For posterity my setup:

$ ldd a.out 
    linux-vdso.so.1 =>  (0x00007ffe2aa80000)
    libesiof-0.2.0.so => /home/rhys/lib/libesiof-0.2.0.so (0x00002b2d034e4000)
    libmpi_mpifh.so.20 => /usr/lib/x86_64-linux-gnu/libmpi_mpifh.so.20 (0x00002b2d03749000)
    libgfortran.so.3 => /usr/lib/x86_64-linux-gnu/libgfortran.so.3 (0x00002b2d039a0000)
    libc.so.6 => /lib/x86_64-linux-gnu/libc.so.6 (0x00002b2d03cd1000)
    libhdf5_hl.so.10 => /home/rhys/lib/libhdf5_hl.so.10 (0x00002b2d04098000)
    libhdf5.so.10 => /home/rhys/lib/libhdf5.so.10 (0x00002b2d042bc000)
    libm.so.6 => /lib/x86_64-linux-gnu/libm.so.6 (0x00002b2d048aa000)
    libmpi.so.20 => /usr/lib/x86_64-linux-gnu/libmpi.so.20 (0x00002b2d04bb3000)
    libopen-pal.so.20 => /usr/lib/x86_64-linux-gnu/libopen-pal.so.20 (0x00002b2d04ea2000)
    libpthread.so.0 => /lib/x86_64-linux-gnu/libpthread.so.0 (0x00002b2d0514f000)
    libquadmath.so.0 => /usr/lib/x86_64-linux-gnu/libquadmath.so.0 (0x00002b2d0536d000)
    libgcc_s.so.1 => /lib/x86_64-linux-gnu/libgcc_s.so.1 (0x00002b2d055af000)
    /lib64/ld-linux-x86-64.so.2 (0x000056492a0ff000)
    libz.so.1 => /lib/x86_64-linux-gnu/libz.so.1 (0x00002b2d057c6000)
    libdl.so.2 => /lib/x86_64-linux-gnu/libdl.so.2 (0x00002b2d059e2000)
    libopen-rte.so.20 => /usr/lib/x86_64-linux-gnu/libopen-rte.so.20 (0x00002b2d05be6000)
    libhwloc.so.5 => /usr/lib/x86_64-linux-gnu/libhwloc.so.5 (0x00002b2d05e6f000)
    librt.so.1 => /lib/x86_64-linux-gnu/librt.so.1 (0x00002b2d060aa000)
    libutil.so.1 => /lib/x86_64-linux-gnu/libutil.so.1 (0x00002b2d062b4000)
    libnuma.so.1 => /usr/lib/x86_64-linux-gnu/libnuma.so.1 (0x00002b2d064b7000)
    libltdl.so.7 => /usr/lib/x86_64-linux-gnu/libltdl.so.7 (0x00002b2d066c2000)
RhysU commented 7 years ago

Realistically, I'm not going to have time to track this down. I'm sorry. Valgrind shows the ESIO layer clean at 512x512x512. Where is Valgrind complaining about things? This smells fishy at the HDF5 level.

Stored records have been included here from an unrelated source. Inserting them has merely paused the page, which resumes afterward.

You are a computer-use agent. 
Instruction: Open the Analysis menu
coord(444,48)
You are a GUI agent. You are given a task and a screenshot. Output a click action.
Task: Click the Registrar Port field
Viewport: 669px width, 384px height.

RhysU commented 7 years ago

One thing I did not check was that the values passed in from Fortran are arriving at esio_field_establish correctly on the C-side. I'll will peek at that when I'm able.

RhysU commented 7 years ago

esio_field_establish looks sane as far as I can tell.

RhysU commented 7 years ago

Have you been able to confirm/deny that the sides/parameters going into HDF5 are sane on your install?

clarkpede commented 7 years ago

No, I haven't been able to confirm that.